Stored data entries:
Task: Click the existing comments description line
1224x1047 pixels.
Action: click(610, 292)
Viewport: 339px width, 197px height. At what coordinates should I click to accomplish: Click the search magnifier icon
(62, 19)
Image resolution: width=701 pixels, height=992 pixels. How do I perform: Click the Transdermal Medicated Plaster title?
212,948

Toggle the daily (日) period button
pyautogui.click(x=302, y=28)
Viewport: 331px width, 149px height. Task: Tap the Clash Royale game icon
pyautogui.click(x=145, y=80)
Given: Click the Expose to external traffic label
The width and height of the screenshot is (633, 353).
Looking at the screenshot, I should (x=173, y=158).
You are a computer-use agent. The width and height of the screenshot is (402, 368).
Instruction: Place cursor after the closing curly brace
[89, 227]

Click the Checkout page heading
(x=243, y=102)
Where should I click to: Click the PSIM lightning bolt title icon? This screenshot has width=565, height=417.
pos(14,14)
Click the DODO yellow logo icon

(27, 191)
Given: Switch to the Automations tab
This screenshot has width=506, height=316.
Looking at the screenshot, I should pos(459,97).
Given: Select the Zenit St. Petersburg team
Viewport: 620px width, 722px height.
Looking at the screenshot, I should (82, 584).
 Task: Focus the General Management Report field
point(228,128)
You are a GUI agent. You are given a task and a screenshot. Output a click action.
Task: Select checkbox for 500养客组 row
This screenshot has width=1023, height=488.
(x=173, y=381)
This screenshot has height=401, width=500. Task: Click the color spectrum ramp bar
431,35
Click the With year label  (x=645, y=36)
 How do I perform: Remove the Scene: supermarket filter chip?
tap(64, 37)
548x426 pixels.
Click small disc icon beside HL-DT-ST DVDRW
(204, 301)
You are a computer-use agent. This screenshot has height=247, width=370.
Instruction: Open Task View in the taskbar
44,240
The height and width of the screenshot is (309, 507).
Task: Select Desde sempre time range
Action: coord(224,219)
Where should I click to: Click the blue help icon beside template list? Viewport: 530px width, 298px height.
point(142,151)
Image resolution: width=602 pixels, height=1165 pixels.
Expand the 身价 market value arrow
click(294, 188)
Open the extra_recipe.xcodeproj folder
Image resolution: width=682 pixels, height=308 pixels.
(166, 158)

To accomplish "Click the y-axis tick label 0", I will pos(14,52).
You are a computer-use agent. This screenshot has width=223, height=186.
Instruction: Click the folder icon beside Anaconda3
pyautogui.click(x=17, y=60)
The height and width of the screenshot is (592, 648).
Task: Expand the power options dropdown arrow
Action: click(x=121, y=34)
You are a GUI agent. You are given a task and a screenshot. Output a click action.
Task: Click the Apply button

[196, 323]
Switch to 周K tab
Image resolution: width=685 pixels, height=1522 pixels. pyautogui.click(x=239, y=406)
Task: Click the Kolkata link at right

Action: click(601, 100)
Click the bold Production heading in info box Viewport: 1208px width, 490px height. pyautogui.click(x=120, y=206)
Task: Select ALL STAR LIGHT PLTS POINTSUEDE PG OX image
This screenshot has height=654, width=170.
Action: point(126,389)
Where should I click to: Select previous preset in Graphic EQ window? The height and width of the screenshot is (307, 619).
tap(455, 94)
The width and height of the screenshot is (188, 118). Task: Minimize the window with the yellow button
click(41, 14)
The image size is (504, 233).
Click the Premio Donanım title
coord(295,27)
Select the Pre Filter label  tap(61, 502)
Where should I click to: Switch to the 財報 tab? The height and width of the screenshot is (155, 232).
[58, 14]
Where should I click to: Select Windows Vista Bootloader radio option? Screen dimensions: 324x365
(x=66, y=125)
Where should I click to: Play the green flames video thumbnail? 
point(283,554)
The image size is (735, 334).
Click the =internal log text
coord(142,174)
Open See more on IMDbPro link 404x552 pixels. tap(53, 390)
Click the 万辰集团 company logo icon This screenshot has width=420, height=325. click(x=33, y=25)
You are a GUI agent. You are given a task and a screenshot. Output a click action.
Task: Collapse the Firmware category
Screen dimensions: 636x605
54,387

DIRECTIONS FOR THIS TASK —
Could you copy out the data in full, exactly as it is written?

ANSWER —
Task: Click the existing comments description line
1224x1047 pixels.
Action: click(610, 292)
Viewport: 339px width, 197px height. At what coordinates should I click to accomplish: Click the search magnifier icon
(62, 19)
Image resolution: width=701 pixels, height=992 pixels. How do I perform: Click the Transdermal Medicated Plaster title?
212,948

Toggle the daily (日) period button
pyautogui.click(x=302, y=28)
Viewport: 331px width, 149px height. Task: Tap the Clash Royale game icon
pyautogui.click(x=145, y=80)
Given: Click the Expose to external traffic label
The width and height of the screenshot is (633, 353).
Looking at the screenshot, I should (x=173, y=158).
You are a computer-use agent. The width and height of the screenshot is (402, 368).
Instruction: Place cursor after the closing curly brace
[89, 227]

Click the Checkout page heading
(x=243, y=102)
Where should I click to: Click the PSIM lightning bolt title icon? This screenshot has width=565, height=417.
pos(14,14)
Click the DODO yellow logo icon

(27, 191)
Given: Switch to the Automations tab
This screenshot has width=506, height=316.
Looking at the screenshot, I should pos(459,97).
Given: Select the Zenit St. Petersburg team
Viewport: 620px width, 722px height.
Looking at the screenshot, I should (82, 584).
 Task: Focus the General Management Report field
point(228,128)
You are a GUI agent. You are given a task and a screenshot. Output a click action.
Task: Select checkbox for 500养客组 row
This screenshot has width=1023, height=488.
(x=173, y=381)
This screenshot has height=401, width=500. Task: Click the color spectrum ramp bar
431,35
Click the With year label  (x=645, y=36)
 How do I perform: Remove the Scene: supermarket filter chip?
tap(64, 37)
548x426 pixels.
Click small disc icon beside HL-DT-ST DVDRW
(204, 301)
You are a computer-use agent. This screenshot has height=247, width=370.
Instruction: Open Task View in the taskbar
44,240
The height and width of the screenshot is (309, 507).
Task: Select Desde sempre time range
Action: coord(224,219)
Where should I click to: Click the blue help icon beside template list? Viewport: 530px width, 298px height.
point(142,151)
Image resolution: width=602 pixels, height=1165 pixels.
Expand the 身价 market value arrow
click(294, 188)
Open the extra_recipe.xcodeproj folder
Image resolution: width=682 pixels, height=308 pixels.
(166, 158)

To accomplish "Click the y-axis tick label 0", I will pos(14,52).
You are a computer-use agent. This screenshot has width=223, height=186.
Instruction: Click the folder icon beside Anaconda3
pyautogui.click(x=17, y=60)
The height and width of the screenshot is (592, 648).
Task: Expand the power options dropdown arrow
Action: click(x=121, y=34)
You are a GUI agent. You are given a task and a screenshot. Output a click action.
Task: Click the Apply button

[196, 323]
Switch to 周K tab
Image resolution: width=685 pixels, height=1522 pixels. pyautogui.click(x=239, y=406)
Task: Click the Kolkata link at right

Action: click(601, 100)
Click the bold Production heading in info box Viewport: 1208px width, 490px height. pyautogui.click(x=120, y=206)
Task: Select ALL STAR LIGHT PLTS POINTSUEDE PG OX image
This screenshot has height=654, width=170.
Action: point(126,389)
Where should I click to: Select previous preset in Graphic EQ window? The height and width of the screenshot is (307, 619).
tap(455, 94)
The width and height of the screenshot is (188, 118). Task: Minimize the window with the yellow button
click(41, 14)
The image size is (504, 233).
Click the Premio Donanım title
coord(295,27)
Select the Pre Filter label  tap(61, 502)
Where should I click to: Switch to the 財報 tab? The height and width of the screenshot is (155, 232).
[58, 14]
Where should I click to: Select Windows Vista Bootloader radio option? Screen dimensions: 324x365
(x=66, y=125)
Where should I click to: Play the green flames video thumbnail? 
point(283,554)
The image size is (735, 334).
Click the =internal log text
coord(142,174)
Open See more on IMDbPro link 404x552 pixels. tap(53, 390)
Click the 万辰集团 company logo icon This screenshot has width=420, height=325. click(x=33, y=25)
You are a GUI agent. You are given a task and a screenshot. Output a click action.
Task: Collapse the Firmware category
Screen dimensions: 636x605
54,387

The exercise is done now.